Mark Gaffney Labor Voices

Voters want fair trade, not free trade
Congress should insist trade pacts have labor rules and job guarantees

By Mark Gaffney
First printed in The Detroit News 11/17/2006

 
The results of last week's elections loudly call for a change in direction in major national policy fronts -- in particular, the war in Iraq and trade policies.

We are safe for now in leaving the discussions about the Iraq war and its solution to critics led by Michigan's own Sen. Carl Levin. But more discussion about trade is warranted today, when President George W. Bush is in Asia pushing for even more trade agreements.

In a significant change, many rural voters went Democrat this year, both in Michigan and across America. They were responding to economic pressures -- fears of unfunded retirements, bankruptcy-level health care costs and rising tuition. Those cost and investment pressures weigh most heavily when matched with income worries.

Farmers reflect trade fear

For the manufacturing worker it's, "Will my job be outsourced next?" For the farmer it's, "Will another trade agreement put yet another crop into worldwide price-cutting competition?" And for the rural small business person the worry is, "When my customers suffer, how long before I am next?"

All Americans are better off when our nation engages in trade, but working-class Americans can only benefit with the right kinds of trade arrangements. We in the labor movement believe voters said: Negotiate trade agreements that add or protect jobs in America.

Voters urged Congress to learn the difference between a trade pact with mutual benefits for workers in both countries, and one that encourages runaway manufacturing. We know this because that was our message to our members.

Unionized workers responded, according to a poll, by giving 82 percent of their voting support to Gov. Jennifer Granholm, who was an effective voice for fair trade during the election.

Trade pacts need labor rules

Democrats who were elected and re-elected have called for including labor standards in trade agreements. No more fast-track authority for the president, which ties the hands of Congress from amending trade agreements and only allows an up or down vote on what the administration negotiates.

They said we must make it illegal for our fair trade partners to use child and prison labor.

Workers in any country with trade agreements with America must have the right to organize into free trade associations and bargain with their employers (they don't in China).

Trade agreements should leverage gains in other countries' wages, employment laws and living standards. Quick, certain and clear enforcement mechanisms need to be included so trade violations are stopped.

But more steps must be considered to improve trade pacts.

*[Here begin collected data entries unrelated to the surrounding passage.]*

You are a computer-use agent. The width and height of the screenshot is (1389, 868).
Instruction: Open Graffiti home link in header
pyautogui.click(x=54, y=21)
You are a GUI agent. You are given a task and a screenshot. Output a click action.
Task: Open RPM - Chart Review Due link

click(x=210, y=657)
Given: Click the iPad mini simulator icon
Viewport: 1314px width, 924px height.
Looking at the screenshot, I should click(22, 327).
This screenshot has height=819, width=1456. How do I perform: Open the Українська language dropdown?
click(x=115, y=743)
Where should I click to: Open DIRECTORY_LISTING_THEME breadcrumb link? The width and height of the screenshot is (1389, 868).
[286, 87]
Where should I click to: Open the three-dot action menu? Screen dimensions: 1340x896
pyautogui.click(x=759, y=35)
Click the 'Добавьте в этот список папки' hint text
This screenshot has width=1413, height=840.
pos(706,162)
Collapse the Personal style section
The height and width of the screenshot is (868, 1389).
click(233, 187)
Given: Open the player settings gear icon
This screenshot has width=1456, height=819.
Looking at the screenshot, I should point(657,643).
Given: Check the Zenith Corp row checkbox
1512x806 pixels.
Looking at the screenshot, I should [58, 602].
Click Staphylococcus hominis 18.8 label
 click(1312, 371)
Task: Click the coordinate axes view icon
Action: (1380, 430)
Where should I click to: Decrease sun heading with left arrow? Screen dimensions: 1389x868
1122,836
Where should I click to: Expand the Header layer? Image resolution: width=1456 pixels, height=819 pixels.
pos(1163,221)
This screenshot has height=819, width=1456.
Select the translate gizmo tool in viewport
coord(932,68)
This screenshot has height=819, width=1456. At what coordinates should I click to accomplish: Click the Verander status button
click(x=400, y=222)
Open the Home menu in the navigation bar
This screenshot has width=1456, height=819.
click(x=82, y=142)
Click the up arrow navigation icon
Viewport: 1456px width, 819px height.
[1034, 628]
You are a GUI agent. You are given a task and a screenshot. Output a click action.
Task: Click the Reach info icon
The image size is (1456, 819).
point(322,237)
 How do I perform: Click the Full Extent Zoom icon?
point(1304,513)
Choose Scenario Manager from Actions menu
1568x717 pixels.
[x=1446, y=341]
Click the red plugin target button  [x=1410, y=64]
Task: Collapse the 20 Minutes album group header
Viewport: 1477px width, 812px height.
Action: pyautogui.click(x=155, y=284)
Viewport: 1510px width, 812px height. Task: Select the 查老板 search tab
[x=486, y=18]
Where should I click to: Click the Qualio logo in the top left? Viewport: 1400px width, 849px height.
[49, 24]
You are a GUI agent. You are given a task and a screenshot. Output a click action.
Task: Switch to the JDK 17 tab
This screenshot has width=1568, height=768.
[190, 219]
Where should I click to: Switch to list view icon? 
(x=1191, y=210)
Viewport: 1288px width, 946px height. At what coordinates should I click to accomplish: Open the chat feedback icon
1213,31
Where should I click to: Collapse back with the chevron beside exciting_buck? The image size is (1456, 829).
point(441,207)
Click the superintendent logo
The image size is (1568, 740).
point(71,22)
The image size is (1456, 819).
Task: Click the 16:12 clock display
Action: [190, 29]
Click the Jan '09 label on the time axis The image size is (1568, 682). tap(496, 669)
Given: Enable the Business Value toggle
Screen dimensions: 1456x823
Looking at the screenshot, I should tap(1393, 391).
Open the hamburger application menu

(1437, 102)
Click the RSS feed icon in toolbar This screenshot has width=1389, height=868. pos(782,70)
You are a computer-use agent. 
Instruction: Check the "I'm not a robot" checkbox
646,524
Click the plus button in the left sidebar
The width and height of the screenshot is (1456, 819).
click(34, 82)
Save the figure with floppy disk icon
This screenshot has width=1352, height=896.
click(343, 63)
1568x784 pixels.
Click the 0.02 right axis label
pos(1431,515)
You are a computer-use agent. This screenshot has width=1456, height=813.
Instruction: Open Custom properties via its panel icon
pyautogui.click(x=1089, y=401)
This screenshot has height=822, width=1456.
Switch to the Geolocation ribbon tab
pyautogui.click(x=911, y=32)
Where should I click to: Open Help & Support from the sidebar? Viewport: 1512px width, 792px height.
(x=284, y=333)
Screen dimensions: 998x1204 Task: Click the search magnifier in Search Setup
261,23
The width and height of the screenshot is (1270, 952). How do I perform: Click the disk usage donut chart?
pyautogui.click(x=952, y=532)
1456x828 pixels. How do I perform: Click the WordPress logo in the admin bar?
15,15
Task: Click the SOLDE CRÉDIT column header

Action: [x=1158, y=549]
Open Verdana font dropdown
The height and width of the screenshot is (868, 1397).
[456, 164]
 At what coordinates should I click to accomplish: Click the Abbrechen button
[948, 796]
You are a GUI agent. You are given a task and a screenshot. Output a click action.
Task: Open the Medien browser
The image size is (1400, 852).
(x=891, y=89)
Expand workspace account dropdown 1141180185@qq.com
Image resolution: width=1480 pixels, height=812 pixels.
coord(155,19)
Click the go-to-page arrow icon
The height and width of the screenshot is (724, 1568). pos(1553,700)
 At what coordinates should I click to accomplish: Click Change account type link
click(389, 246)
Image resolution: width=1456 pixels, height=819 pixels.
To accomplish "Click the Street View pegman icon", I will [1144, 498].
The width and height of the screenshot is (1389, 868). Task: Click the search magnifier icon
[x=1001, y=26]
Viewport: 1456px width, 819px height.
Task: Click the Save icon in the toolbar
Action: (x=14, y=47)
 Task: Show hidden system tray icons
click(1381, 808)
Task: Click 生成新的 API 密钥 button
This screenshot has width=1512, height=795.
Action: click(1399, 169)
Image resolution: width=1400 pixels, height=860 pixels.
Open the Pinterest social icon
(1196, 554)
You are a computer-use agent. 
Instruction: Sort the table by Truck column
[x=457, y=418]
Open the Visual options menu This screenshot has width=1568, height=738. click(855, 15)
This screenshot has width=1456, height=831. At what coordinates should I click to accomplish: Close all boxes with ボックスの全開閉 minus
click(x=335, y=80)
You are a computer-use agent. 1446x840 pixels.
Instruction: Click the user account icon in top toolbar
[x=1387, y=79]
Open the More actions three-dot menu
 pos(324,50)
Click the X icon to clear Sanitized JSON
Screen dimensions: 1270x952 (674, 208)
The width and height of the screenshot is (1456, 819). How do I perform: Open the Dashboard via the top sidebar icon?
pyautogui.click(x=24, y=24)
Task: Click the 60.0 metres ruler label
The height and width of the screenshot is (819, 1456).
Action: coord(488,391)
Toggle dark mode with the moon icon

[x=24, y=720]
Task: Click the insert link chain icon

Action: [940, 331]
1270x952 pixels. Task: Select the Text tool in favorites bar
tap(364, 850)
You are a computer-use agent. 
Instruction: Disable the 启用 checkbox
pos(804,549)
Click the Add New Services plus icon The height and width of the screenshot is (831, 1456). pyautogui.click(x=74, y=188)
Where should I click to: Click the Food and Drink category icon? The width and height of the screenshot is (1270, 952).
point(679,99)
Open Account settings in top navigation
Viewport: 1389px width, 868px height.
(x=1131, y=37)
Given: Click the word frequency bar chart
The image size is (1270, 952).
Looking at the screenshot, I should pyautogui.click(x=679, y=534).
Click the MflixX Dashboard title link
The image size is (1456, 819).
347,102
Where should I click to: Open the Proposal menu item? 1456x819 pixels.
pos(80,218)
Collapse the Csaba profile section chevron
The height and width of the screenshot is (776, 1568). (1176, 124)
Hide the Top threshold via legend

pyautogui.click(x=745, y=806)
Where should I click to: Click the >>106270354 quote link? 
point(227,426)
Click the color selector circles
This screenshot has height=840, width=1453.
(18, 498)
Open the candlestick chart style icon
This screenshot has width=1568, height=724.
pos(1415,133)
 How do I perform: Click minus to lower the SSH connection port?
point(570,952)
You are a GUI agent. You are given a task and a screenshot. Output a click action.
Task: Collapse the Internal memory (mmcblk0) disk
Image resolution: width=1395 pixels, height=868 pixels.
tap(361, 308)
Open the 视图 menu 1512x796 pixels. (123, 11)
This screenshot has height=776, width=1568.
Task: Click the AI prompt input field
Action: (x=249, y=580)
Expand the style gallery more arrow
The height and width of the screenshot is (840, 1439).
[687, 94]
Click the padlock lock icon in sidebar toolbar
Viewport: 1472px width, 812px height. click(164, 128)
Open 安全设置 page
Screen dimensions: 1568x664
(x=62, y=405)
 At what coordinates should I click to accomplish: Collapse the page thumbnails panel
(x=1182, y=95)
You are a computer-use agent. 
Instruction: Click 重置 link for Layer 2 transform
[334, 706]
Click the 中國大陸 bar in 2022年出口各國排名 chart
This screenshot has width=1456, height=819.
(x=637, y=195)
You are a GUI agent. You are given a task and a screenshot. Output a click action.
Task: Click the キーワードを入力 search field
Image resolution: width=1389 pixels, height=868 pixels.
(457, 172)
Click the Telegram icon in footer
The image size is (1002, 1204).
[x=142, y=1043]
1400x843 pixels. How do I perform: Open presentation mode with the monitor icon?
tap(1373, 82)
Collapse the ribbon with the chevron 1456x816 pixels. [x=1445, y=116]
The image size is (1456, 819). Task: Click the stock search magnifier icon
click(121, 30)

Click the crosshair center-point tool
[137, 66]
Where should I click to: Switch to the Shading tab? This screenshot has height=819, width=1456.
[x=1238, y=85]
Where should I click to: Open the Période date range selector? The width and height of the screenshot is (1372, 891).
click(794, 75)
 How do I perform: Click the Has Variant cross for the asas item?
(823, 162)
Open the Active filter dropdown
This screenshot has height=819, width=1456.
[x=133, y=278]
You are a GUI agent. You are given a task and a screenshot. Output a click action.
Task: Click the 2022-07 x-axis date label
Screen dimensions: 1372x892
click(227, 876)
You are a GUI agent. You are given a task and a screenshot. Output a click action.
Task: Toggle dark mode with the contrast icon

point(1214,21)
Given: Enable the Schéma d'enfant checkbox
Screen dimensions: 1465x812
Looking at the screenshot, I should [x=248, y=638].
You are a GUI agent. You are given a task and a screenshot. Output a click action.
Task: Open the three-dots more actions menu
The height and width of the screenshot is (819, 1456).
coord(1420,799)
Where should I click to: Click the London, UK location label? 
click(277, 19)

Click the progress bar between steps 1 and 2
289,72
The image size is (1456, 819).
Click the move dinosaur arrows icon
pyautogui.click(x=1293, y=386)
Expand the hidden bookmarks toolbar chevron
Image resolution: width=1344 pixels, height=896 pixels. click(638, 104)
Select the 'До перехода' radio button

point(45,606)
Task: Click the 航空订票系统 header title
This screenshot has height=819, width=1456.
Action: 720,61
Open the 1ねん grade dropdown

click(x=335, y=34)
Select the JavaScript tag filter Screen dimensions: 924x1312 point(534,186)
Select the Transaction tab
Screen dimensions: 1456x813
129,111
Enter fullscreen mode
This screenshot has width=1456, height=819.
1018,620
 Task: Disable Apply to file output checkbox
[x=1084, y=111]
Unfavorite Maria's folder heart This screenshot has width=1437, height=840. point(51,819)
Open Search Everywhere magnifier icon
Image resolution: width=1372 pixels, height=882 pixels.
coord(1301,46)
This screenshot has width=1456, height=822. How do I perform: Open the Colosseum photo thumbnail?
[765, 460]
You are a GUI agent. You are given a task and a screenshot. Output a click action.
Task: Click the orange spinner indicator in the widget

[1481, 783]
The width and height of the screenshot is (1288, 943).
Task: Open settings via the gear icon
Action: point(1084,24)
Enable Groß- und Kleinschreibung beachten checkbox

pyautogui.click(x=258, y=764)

Former U.S. Secretary of Labor Robert Reich has called for amending the Central American Free Trade Agreement (and other trade pacts) to require that every nation have a mandatory minimum wage that is half of that nation's median income.

Turn poor into consumers

Under such a rule, rather than being locked into poverty by "free" trade, workers at the bottom would be lifted up and turned into consumers (maybe even to buy USA made goods).

There is one very important amendment to trade agreements that we believe Americans want. It would turn free trade agreements to fair trade agreements by including provisions for creating jobs in America. Trade agreements should encourage or even specify what products would be imported from America. A trade agreement with South Korea should stipulate that the United States sell approximately as many cars there as we import from South Korea. This ensures that Korean or other consumers purchase products made in America.

These types of provisions make common sense not only to trade union members but also to those voters who swung this election. Newly elected Democrats should pay attention.